Available records -

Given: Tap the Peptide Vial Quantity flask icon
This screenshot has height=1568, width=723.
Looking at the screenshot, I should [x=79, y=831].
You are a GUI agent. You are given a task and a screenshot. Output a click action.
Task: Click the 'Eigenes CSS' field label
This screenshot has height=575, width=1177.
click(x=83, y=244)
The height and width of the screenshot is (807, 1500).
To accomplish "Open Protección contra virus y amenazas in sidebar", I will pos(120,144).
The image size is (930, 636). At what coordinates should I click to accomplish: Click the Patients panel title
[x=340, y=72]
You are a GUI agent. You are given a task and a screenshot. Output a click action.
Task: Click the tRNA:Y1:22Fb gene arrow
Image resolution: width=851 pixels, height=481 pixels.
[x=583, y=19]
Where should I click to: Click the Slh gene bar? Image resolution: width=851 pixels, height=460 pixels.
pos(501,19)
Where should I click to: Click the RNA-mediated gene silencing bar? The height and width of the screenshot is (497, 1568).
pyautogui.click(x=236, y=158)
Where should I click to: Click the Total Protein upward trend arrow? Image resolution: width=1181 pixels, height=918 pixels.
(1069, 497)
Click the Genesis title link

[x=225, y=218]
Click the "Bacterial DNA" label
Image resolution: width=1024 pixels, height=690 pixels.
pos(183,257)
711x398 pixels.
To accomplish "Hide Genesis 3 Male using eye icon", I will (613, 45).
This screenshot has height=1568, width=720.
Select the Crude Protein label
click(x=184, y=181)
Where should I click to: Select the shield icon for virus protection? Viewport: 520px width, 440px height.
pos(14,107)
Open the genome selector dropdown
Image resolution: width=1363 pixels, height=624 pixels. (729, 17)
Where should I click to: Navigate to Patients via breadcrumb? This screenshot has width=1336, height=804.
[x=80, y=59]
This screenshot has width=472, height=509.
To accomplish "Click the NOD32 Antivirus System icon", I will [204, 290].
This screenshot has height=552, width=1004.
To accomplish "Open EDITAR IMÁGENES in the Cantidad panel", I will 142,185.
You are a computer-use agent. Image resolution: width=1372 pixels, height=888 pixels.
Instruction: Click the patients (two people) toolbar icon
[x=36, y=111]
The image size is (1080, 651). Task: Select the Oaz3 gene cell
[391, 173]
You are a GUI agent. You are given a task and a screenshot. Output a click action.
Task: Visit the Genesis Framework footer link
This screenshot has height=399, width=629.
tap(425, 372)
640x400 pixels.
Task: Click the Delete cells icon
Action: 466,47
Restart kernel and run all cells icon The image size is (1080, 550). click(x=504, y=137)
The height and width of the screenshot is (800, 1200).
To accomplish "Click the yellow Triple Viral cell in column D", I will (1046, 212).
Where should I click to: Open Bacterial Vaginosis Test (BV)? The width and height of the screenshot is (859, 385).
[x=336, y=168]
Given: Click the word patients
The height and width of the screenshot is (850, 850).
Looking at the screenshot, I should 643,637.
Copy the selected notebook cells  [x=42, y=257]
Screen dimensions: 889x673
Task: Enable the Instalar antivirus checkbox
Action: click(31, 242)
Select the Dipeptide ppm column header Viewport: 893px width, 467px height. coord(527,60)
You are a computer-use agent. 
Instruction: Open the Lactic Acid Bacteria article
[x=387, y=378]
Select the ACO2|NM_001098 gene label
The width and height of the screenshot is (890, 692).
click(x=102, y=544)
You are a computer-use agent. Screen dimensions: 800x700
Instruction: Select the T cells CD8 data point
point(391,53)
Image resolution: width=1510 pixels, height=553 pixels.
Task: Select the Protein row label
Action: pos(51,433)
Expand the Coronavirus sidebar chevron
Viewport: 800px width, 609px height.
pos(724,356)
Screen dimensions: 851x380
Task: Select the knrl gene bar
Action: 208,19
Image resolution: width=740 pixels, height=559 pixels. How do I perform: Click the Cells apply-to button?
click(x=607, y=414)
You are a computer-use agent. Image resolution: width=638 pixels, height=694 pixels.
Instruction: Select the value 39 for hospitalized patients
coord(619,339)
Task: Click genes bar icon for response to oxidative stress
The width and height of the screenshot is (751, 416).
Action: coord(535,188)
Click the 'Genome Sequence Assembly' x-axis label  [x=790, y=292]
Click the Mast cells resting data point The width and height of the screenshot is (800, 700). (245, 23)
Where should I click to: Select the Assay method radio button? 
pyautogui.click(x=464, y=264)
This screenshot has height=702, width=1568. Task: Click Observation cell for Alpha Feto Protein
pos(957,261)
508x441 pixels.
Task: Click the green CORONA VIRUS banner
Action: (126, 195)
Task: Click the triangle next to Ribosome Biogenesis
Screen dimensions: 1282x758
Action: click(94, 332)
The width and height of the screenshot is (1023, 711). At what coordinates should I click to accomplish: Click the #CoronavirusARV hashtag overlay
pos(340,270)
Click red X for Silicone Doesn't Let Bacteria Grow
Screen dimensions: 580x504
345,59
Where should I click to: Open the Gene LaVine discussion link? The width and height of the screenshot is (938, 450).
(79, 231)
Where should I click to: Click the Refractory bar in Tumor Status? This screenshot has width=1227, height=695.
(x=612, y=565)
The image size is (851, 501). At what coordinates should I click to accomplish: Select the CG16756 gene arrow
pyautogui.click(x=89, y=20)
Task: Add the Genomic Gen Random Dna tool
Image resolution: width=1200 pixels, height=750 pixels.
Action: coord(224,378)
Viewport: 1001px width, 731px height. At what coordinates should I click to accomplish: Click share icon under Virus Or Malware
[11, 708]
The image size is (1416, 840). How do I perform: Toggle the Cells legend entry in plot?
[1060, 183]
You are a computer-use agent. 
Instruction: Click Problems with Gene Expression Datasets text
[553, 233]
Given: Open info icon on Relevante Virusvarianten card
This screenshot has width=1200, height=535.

Instructions to follow - Write out every line of the records exactly.

Completed exercise -
Given: Tap the Peptide Vial Quantity flask icon
This screenshot has height=1568, width=723.
Looking at the screenshot, I should [x=79, y=831].
You are a GUI agent. You are given a task and a screenshot. Output a click action.
Task: Click the 'Eigenes CSS' field label
This screenshot has height=575, width=1177.
click(x=83, y=244)
The height and width of the screenshot is (807, 1500).
To accomplish "Open Protección contra virus y amenazas in sidebar", I will pos(120,144).
The image size is (930, 636). At what coordinates should I click to accomplish: Click the Patients panel title
[x=340, y=72]
You are a GUI agent. You are given a task and a screenshot. Output a click action.
Task: Click the tRNA:Y1:22Fb gene arrow
Image resolution: width=851 pixels, height=481 pixels.
[x=583, y=19]
Where should I click to: Click the Slh gene bar? Image resolution: width=851 pixels, height=460 pixels.
pos(501,19)
Where should I click to: Click the RNA-mediated gene silencing bar? The height and width of the screenshot is (497, 1568).
pyautogui.click(x=236, y=158)
Where should I click to: Click the Total Protein upward trend arrow? Image resolution: width=1181 pixels, height=918 pixels.
(1069, 497)
Click the Genesis title link

[x=225, y=218]
Click the "Bacterial DNA" label
Image resolution: width=1024 pixels, height=690 pixels.
pos(183,257)
711x398 pixels.
To accomplish "Hide Genesis 3 Male using eye icon", I will (613, 45).
This screenshot has height=1568, width=720.
Select the Crude Protein label
click(x=184, y=181)
Where should I click to: Select the shield icon for virus protection? Viewport: 520px width, 440px height.
pos(14,107)
Open the genome selector dropdown
Image resolution: width=1363 pixels, height=624 pixels. (729, 17)
Where should I click to: Navigate to Patients via breadcrumb? This screenshot has width=1336, height=804.
[x=80, y=59]
This screenshot has width=472, height=509.
To accomplish "Click the NOD32 Antivirus System icon", I will [204, 290].
This screenshot has height=552, width=1004.
To accomplish "Open EDITAR IMÁGENES in the Cantidad panel", I will 142,185.
You are a computer-use agent. Image resolution: width=1372 pixels, height=888 pixels.
Instruction: Click the patients (two people) toolbar icon
[x=36, y=111]
The image size is (1080, 651). Task: Select the Oaz3 gene cell
[391, 173]
You are a GUI agent. You are given a task and a screenshot. Output a click action.
Task: Visit the Genesis Framework footer link
This screenshot has height=399, width=629.
tap(425, 372)
640x400 pixels.
Task: Click the Delete cells icon
Action: 466,47
Restart kernel and run all cells icon The image size is (1080, 550). click(x=504, y=137)
The height and width of the screenshot is (800, 1200).
To accomplish "Click the yellow Triple Viral cell in column D", I will (1046, 212).
Where should I click to: Open Bacterial Vaginosis Test (BV)? The width and height of the screenshot is (859, 385).
[x=336, y=168]
Given: Click the word patients
The height and width of the screenshot is (850, 850).
Looking at the screenshot, I should 643,637.
Copy the selected notebook cells  [x=42, y=257]
Screen dimensions: 889x673
Task: Enable the Instalar antivirus checkbox
Action: click(31, 242)
Select the Dipeptide ppm column header Viewport: 893px width, 467px height. coord(527,60)
You are a computer-use agent. 
Instruction: Open the Lactic Acid Bacteria article
[x=387, y=378]
Select the ACO2|NM_001098 gene label
The width and height of the screenshot is (890, 692).
click(x=102, y=544)
You are a computer-use agent. Screen dimensions: 800x700
Instruction: Select the T cells CD8 data point
point(391,53)
Image resolution: width=1510 pixels, height=553 pixels.
Task: Select the Protein row label
Action: pos(51,433)
Expand the Coronavirus sidebar chevron
Viewport: 800px width, 609px height.
pos(724,356)
Screen dimensions: 851x380
Task: Select the knrl gene bar
Action: 208,19
Image resolution: width=740 pixels, height=559 pixels. How do I perform: Click the Cells apply-to button?
click(x=607, y=414)
You are a computer-use agent. Image resolution: width=638 pixels, height=694 pixels.
Instruction: Select the value 39 for hospitalized patients
coord(619,339)
Task: Click genes bar icon for response to oxidative stress
The width and height of the screenshot is (751, 416).
Action: coord(535,188)
Click the 'Genome Sequence Assembly' x-axis label  [x=790, y=292]
Click the Mast cells resting data point The width and height of the screenshot is (800, 700). (245, 23)
Where should I click to: Select the Assay method radio button? 
pyautogui.click(x=464, y=264)
This screenshot has height=702, width=1568. Task: Click Observation cell for Alpha Feto Protein
pos(957,261)
508x441 pixels.
Task: Click the green CORONA VIRUS banner
Action: (126, 195)
Task: Click the triangle next to Ribosome Biogenesis
Screen dimensions: 1282x758
Action: click(94, 332)
The width and height of the screenshot is (1023, 711). At what coordinates should I click to accomplish: Click the #CoronavirusARV hashtag overlay
pos(340,270)
Click red X for Silicone Doesn't Let Bacteria Grow
Screen dimensions: 580x504
345,59
Where should I click to: Open the Gene LaVine discussion link? The width and height of the screenshot is (938, 450).
(79, 231)
Where should I click to: Click the Refractory bar in Tumor Status? This screenshot has width=1227, height=695.
(x=612, y=565)
The image size is (851, 501). At what coordinates should I click to accomplish: Select the CG16756 gene arrow
pyautogui.click(x=89, y=20)
Task: Add the Genomic Gen Random Dna tool
Image resolution: width=1200 pixels, height=750 pixels.
Action: coord(224,378)
Viewport: 1001px width, 731px height. At what coordinates should I click to accomplish: Click share icon under Virus Or Malware
[11, 708]
The image size is (1416, 840). How do I perform: Toggle the Cells legend entry in plot?
[1060, 183]
You are a computer-use agent. 
Instruction: Click Problems with Gene Expression Datasets text
[553, 233]
Given: Open info icon on Relevante Virusvarianten card
This screenshot has width=1200, height=535.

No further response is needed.